§ Task objective: All lines from the entries below that contain the string "dropdown" should be copied out.

§ Given data:
***

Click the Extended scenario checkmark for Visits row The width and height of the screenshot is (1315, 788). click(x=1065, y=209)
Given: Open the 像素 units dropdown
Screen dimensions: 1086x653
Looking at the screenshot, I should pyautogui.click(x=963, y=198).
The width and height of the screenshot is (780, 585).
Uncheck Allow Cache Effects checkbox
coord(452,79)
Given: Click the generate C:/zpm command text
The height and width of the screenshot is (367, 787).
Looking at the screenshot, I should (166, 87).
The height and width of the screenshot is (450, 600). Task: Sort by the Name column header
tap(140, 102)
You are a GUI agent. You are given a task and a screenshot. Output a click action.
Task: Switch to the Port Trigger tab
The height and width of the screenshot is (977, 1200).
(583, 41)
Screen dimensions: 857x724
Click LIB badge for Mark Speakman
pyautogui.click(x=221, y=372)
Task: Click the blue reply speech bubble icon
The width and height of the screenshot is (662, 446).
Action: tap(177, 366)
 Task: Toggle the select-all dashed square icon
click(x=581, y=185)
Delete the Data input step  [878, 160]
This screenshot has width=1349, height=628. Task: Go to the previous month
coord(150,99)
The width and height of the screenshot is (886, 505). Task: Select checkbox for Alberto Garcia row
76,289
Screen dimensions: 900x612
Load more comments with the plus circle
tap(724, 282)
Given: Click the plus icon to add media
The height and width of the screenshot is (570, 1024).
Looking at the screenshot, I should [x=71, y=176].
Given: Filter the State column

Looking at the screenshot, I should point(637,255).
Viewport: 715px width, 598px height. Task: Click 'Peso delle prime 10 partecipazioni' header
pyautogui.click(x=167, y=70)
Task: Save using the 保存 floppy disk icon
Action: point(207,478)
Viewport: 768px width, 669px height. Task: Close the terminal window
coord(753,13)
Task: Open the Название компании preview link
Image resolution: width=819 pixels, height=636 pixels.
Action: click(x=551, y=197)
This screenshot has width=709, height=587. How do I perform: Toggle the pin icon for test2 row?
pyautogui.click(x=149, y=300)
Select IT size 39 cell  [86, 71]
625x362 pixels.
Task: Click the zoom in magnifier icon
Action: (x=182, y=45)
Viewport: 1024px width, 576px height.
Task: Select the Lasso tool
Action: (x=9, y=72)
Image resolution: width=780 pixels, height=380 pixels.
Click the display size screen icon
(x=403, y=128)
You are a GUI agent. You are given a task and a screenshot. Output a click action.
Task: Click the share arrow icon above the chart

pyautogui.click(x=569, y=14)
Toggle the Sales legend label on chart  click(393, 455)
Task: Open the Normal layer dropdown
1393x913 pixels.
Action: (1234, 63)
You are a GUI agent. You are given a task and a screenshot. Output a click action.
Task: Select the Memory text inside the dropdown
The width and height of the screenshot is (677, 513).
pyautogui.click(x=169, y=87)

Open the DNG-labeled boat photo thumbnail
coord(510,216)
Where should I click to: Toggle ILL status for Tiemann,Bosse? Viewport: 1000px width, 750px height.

***

§ Result:
Given: Open the 像素 units dropdown
Task: Open the Normal layer dropdown
Task: Select the Memory text inside the dropdown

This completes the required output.